**About this task**
Which of the lines in the records below hold the string "computer"? Copy every one of them.

[Saved entries]
Content starts

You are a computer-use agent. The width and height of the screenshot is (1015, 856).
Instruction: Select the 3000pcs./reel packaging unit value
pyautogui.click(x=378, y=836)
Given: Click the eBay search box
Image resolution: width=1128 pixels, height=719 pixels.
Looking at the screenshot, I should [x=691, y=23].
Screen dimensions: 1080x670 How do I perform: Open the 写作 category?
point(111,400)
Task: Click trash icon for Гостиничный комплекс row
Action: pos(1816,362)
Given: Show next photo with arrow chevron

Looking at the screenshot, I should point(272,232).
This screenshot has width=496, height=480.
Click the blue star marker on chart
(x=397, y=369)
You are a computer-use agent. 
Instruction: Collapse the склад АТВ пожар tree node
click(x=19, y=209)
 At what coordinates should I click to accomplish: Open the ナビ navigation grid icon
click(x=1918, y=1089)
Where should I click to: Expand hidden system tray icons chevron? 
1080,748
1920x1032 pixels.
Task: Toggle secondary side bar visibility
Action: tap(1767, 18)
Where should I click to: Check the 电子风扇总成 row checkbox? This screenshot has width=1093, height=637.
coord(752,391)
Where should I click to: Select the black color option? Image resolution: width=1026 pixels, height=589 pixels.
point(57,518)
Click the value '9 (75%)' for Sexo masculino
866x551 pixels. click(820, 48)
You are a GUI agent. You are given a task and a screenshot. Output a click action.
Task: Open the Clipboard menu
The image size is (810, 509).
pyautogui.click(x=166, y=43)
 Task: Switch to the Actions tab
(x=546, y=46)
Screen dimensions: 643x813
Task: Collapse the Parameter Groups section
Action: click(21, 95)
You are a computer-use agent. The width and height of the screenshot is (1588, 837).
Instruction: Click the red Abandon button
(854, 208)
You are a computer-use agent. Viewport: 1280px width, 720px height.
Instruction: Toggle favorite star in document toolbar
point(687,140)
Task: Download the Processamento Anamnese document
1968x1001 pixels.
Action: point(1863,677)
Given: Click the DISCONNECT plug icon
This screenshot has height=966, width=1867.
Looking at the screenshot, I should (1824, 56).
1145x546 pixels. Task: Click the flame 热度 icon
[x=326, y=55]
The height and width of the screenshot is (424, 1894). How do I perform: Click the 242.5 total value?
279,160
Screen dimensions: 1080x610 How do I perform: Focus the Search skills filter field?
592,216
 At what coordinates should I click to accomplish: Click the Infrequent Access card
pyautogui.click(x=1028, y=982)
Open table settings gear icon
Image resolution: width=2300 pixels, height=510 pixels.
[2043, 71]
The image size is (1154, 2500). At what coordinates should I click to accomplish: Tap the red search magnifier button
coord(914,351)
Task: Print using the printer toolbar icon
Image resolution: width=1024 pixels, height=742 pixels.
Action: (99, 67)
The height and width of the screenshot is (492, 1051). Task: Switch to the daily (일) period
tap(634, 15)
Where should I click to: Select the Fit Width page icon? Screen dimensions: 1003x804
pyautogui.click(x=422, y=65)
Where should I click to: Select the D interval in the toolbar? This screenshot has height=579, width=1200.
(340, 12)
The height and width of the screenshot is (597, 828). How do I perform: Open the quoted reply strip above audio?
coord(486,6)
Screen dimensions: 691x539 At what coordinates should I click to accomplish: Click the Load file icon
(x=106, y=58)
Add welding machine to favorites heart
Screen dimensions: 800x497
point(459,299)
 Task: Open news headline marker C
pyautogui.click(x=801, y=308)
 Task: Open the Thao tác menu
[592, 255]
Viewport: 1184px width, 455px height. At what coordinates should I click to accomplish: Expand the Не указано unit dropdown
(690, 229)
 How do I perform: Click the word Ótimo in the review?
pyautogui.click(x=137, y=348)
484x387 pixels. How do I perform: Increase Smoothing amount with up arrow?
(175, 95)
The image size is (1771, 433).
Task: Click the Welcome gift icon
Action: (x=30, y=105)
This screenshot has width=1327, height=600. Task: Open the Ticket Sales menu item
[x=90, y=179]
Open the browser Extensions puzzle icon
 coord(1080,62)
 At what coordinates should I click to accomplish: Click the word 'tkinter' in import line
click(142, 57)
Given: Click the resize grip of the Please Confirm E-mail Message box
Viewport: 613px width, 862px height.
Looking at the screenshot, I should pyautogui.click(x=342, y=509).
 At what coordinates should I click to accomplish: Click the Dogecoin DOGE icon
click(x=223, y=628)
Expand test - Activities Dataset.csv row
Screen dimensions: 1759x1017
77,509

Content ends

**Finished task**
You are a computer-use agent. The width and height of the screenshot is (1015, 856).
You are a computer-use agent. 
You are a computer-use agent. The width and height of the screenshot is (1588, 837).
You are a computer-use agent. Viewport: 1280px width, 720px height.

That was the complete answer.